Calculer la plus-value immobilière : elle se calcule entre le prix de vente de l'immeuble et son prix d'acquisition
Règles générales
Les plus-values immobilières imposables se calculent par différence entre le prix de vente de l'immeuble et son prix d'acquisition majoré de certains frais. Lorsque la vente porte sur un immeuble détenu depuis plus de cinq ans, la plus-value est réduite d'un abattement pour durée de détention. La plus-value ainsi obtenue est ensuite diminuée d'un abattement fixe.
C'est le prix indiqué à l'acte. L'administration ne peut le majorer que si elle établit une dissimulation de prix.
Ce prix est augmenté, le cas échéant, des charges en capital et indemnités bénéficiant au vendeur.
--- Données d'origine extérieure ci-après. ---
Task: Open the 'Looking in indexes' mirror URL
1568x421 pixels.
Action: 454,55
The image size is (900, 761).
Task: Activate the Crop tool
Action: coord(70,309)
Par exemple, le prix est de 100 000 € et l'acte met à la charge de l'acquéreur le remboursement d'un reliquat de l'emprunt qu'avait contracté le vendeur, reliquat égal à 40 000 € ; le prix de vente à retenir pour le calcul de la plus-value s'élève à : 100 000 € + 40 000 € = 140 000 €.
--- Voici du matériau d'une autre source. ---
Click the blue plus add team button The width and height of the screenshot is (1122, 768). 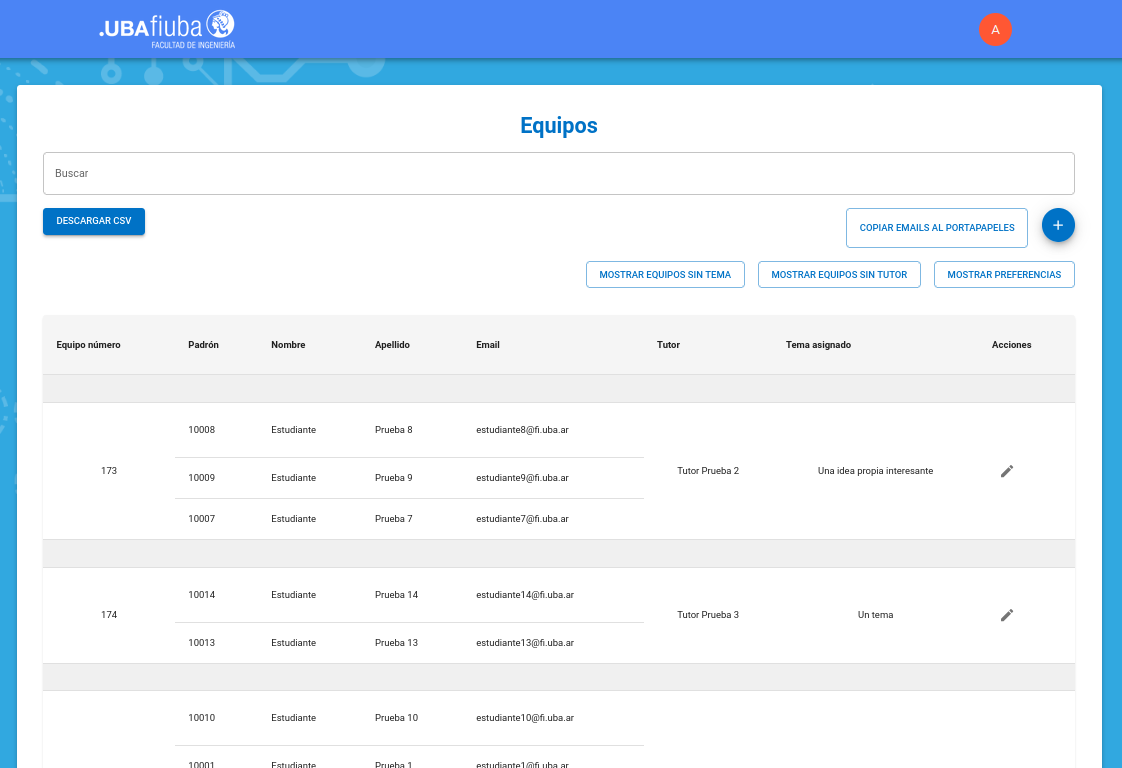[1058, 225]
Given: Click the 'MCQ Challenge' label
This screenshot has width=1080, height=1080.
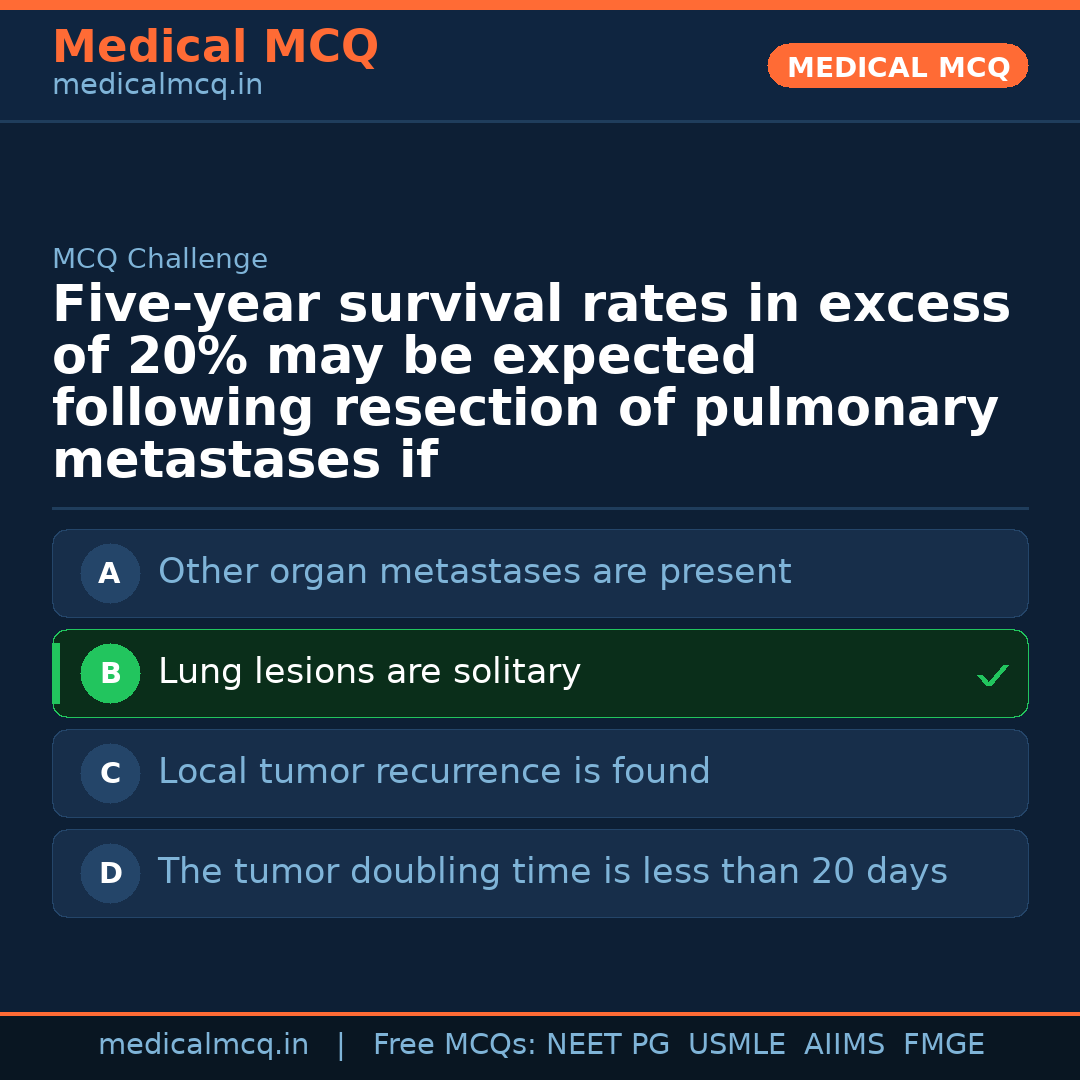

A l'inverse, le prix mentionné à l'acte est diminué des frais suivants supportés par le vendeur : commission de vente, frais de mainlevée d'hypothèque, certifications et diagnostics obligatoires (termites, amiante, etc.), honoraires d'architecte, indemnité d'éviction versée au locataire et TVA acquittée par le vendeur. Aucun autre frais ne peut être déduit du prix de vente.
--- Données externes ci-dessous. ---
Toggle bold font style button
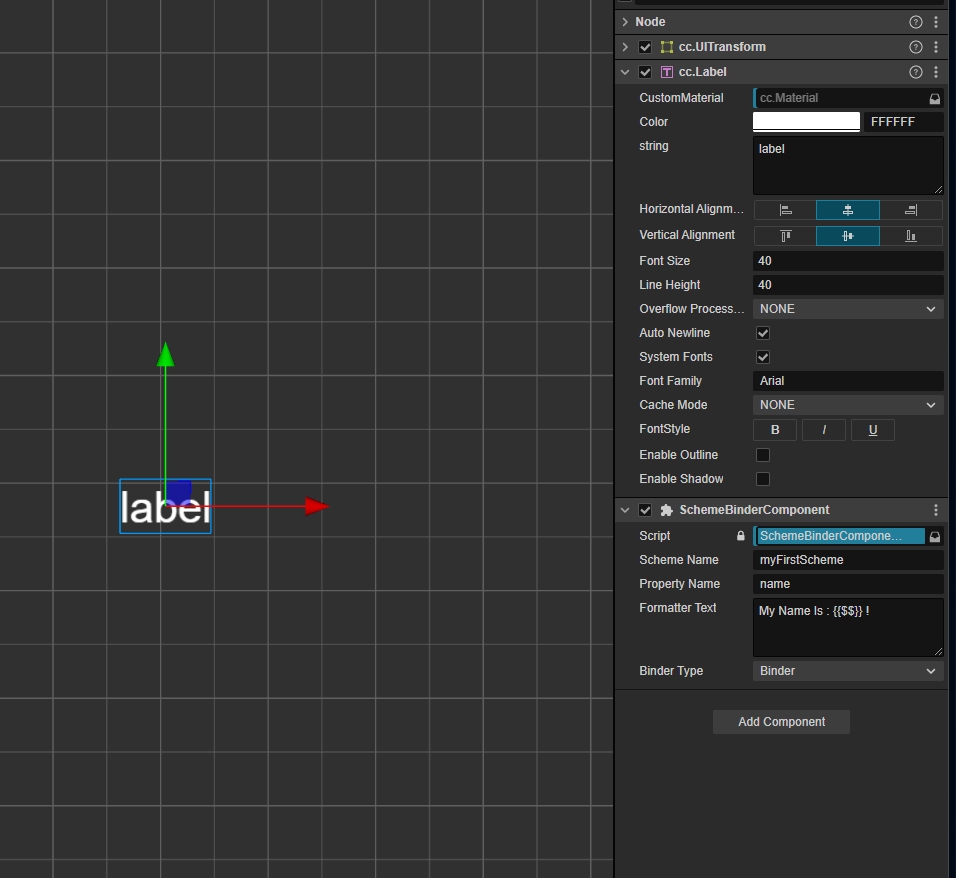 (775, 430)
Lorsque le bien avait été acheté par le vendeur, le prix d'acquisition est celui qui avait été indiqué dans l'acte et effectivement versé.
Si le bien était entré dans le patrimoine du vendeur par succession ou donation, c'est la valeur retenue lors de la succession ou de la donation pour le calcul des droits d'enregistrement qui est prise en considération. Ainsi, notamment, quand la vente porte sur un bien dont la valeur a été réduite de 20 % pour le calcul des droits de succession car il constituait la résidence principale du défunt ou de sa famille, la valeur à retenir pour le calcul de la plus-value est la valeur du bien diminuée de cet abattement, ce qui aboutit à majorer la plus-value.
Savoir
S'il apparaît que la valeur déclarée à l'époque pour les droits d'enregistrement était manifestement inférieure à la valeur vénale réelle, le vendeur peut rectifier la valeur déclarée, à condition, lorsque cette réévaluation est de nature à entraîner un supplément de droits, de déposer une déclaration rectificative des droits d'enregistrement avant l'expiration du délai de reprise de l'administration et avant de conclure la vente.